Les chiffres que nous appelons arabes nous sont parvenus de l’Espagne via les Musulmans trafiquant avec les Perses. Ce genre de chiffres n’eut pas de difficulté à détrôner les chiffres employés par les Grecs et les Romains qui ne connaissaient pas la valeur « zéro » et les opérations de multiplication et divisions. Ils donnaient à une lettre une valeur 1–I, 5–V, 10–X, 50–L, 100–C, 500–D, 1 000-–M. Supposons le chiffre romain de valeur 46 serait : XLVI remplaçons les par des arabes : 10– 50– 5 – 1 explication : le gros chiffre 50 est placé à droite du petit qui est 10 pour la soustraction.
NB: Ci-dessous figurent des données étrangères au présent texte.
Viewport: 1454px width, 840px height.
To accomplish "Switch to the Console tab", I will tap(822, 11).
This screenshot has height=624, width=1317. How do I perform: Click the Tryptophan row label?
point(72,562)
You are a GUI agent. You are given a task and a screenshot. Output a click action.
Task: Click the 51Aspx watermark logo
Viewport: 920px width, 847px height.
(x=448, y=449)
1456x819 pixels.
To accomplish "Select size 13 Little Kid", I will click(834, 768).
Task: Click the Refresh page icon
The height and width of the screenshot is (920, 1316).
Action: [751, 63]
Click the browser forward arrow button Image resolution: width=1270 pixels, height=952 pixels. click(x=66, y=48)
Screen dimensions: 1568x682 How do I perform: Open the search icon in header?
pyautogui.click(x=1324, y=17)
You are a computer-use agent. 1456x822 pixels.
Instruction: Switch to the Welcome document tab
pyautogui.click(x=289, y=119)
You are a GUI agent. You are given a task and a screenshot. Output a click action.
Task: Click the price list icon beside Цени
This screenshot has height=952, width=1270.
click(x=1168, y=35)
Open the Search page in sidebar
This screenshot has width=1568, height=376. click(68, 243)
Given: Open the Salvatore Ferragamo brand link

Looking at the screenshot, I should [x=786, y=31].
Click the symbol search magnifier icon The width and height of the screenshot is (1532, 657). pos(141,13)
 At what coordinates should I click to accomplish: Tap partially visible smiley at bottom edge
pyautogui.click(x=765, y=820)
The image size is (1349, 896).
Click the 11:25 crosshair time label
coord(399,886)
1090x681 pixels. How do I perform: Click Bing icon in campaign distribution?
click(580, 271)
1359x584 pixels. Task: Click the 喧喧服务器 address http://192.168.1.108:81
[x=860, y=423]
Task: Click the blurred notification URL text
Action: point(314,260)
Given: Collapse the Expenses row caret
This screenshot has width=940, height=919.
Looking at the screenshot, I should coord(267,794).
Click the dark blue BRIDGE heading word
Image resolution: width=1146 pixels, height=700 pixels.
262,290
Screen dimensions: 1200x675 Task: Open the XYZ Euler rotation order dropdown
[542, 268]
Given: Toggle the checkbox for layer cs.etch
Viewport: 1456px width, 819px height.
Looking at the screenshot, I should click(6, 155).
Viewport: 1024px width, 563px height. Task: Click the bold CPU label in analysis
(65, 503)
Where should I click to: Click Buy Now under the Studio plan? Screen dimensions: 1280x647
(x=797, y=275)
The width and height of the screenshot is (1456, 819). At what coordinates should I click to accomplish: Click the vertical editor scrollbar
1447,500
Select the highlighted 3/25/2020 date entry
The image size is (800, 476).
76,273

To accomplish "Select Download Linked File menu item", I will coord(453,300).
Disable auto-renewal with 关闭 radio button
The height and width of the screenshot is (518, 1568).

En chiffre arabe, c’est tellement plus simple 50 – 46 = 4 au lieu de L– (XLVI) = IV et en plus, ils ne connaissaient pas la valeur zéro qui en langue perse est appelée SIRF signifiant : rien, néant. Ils comptaient 0, 1, 2, 3, 4, 5, 6, 7, 8, 9, 10,11, etc, car avant d’avoir un mouton, vous n’aviez 0 mouton, après vous avez eu 1, 2, etc.
Je crois que la forme des chiffres arabes tire son origine du nombre d’angles intérieurs de et le zéro qui n’a d’angle, serait le néant.
C’est ce que j’ai pensé, vous qu’en pensez-vous?
Les chiffres arabes ont été introduits en Europe sous l’influence de Sylvestre, le premier pape français au 10e siècle. Les Européens utilisaient des abaques, sorte de bouliers compteurs géants.